You just never know what you’re going to see in Savannah Music Festival’s eclectic lineups. The festival acts as a sort of global tour, honoring great musical traditions while nesting eclectic fusions of classic sounds in the program. Perhaps one of the annual musical celebration’s finest hours occurred on the 2015 festival’s closing night with DakhaBrakha.
The Ukranian folk quartet offers an entrancing performance that’s unlike most anything Savannahians have seen. Shout-singing, bird calls, and thunderous drumming create a tiny thunderstorm onstage that inspires crowds to get on their feet, dance, and shout along.
DakhaBrakha was originally a project of the DAKh Center for Contemporary Art in Kiev, Ukraine, meant to be a live theater music crew.
Created by the avant-garde theatre director Vladyslav Troitskyi, the quartet is easily recognizable for its members’ tall, black woolen hats and the traditional white wedding dresses worn by the ensemble’s three women.
Though their sound is rooted in Ukrainian folk music, DakhaBrakha is a rhythmic journey around the world. Its members perform on traditional Indian, Arabic, African, Russian, and Australian instruments. Marko Halanevych performs on the goblet drum (a single-head drum with a goblet-shaped body, commonly used in the Middle East, North Africa, South Asia, and Eastern Europe), the tabla (a South Asian percussion instrument similar to bongos), didgeridoo (a wind instrument created by Indigenous Australians), harmonica, accordion, and cajón (a box-shaped percussion instrument).
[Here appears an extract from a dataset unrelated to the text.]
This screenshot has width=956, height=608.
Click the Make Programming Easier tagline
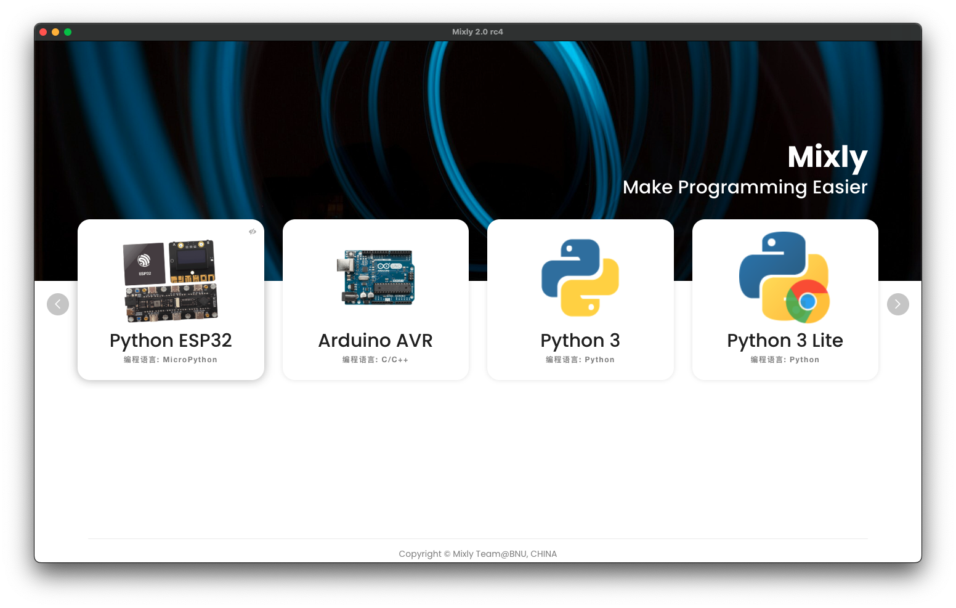point(745,187)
Olena Tsybulska plays percussion and sings, while Nina Harenetska sings and plays cello and Iryna Kovalenko plays the djembe (a rope-tuned, skin-covered goblet drum), flute, piano, ukulele, and buhay (a Ukrainian friction drum that typically requires two performers to operate it, usually with one person holding the drum and the other pulling a tuft of horsehair that runs through the instrument using moistened fingers).
The culmination of all those sounds, resulting in what the band calls “ethno-chaos,” can sometimes resemble experimental drone music, traditional folk, and, in other moments, raw punk rock.
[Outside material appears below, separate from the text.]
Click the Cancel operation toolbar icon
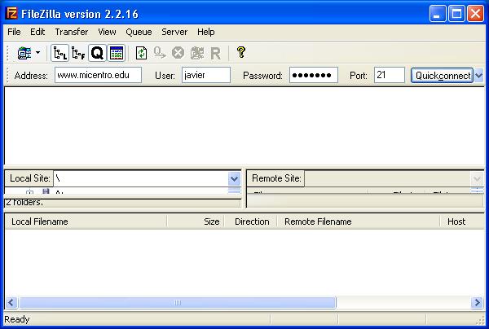 pyautogui.click(x=178, y=53)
Their 2015 Tiny Desk Concert for NPR’s All Songs Considered remains one of show producer Bob Boilen’s favorites to date.
Their concerts, which show off fine-tuned dynamics while also feeling entirely unexpected, have taken the group to many countries, including Ukraine, France, Great Britain, Ireland, Austria, Slovenia, Netherlands, Belgium, Czech Republic, Slovakia, Romania, Italy, Spain, Portugal, Greece, Germany, Finland, Denmark, Sweden, Norway, Belarus, Georgia, Hungary, Poland, China, Australia, the United States, Canada, Columbia, New Zealand, and Brazil. Rolling Stone named their Bonnaroo performance Best Breakout Performance of the 2014 festival.
The name DakhaBrakha means “give/take” in the old Ukrainian language and is the perfect moniker for the band. In their songs, voices merge in unison, rise above one another, and call and respond.
DakhaBrakha released their first album in four years, The Road, in 2016.
“This album was created at the very difficult time for our Motherland,” the group explained upon the record’s release. “We want to dedicate it to those who gave their lives for our freedom, who continue stand over its guard, and who go the challenging way of a free person without losing hope.”
Their 2015 Savannah Music Festival concert had the whole town talking, and 2017’s performance is sure to be an unforgettable multimedia experience. DakhaBrakha has created an entirely original soundtrack to the classic 1930 film Earth by Aleksandr Dovzhenko and will perform it at the festival.
Considered to be one of the most important films of the Soviet era and one of the best films in the history of world cinema, the film is a love letter to the countryside and the people who live and work there. Earth was banned only nine days after its original release and garnered favor after Dovzhenko’s death in 1956.
“Making music for Alexander Dovzhenko’s Earth was a great honor for us and a difficult creative challenge,” the band shared in a statement. “Frame by frame, this Ukrainian masterpiece of world cinema impressed us every time we worked on it. No matter how we tried to work on the film as a self-contained artistic endeavor, avoiding ideological evaluation, we could not. Of course, we voiced the film in the human terms of the 21st Century, even while being aware that after 1930, when the work was completed on Earth, came the years of the Communist famine of 1932-1933, the years of repression, and we know about the difficult fate of the Dovzhenko socialist empire. Together, we tried to convey the authenticity, and also the naivety, of those feelings and messages brought to us from that time and that era, to us today and our Earth.”
With the release of their sixth studio album and unique projects like the scoring of Earth, DakhaBrakha continue to gain a loyal following around the world. When ethno-chaos takes over the stage at Savannah Music Festival, it’s a beautiful and rare thing.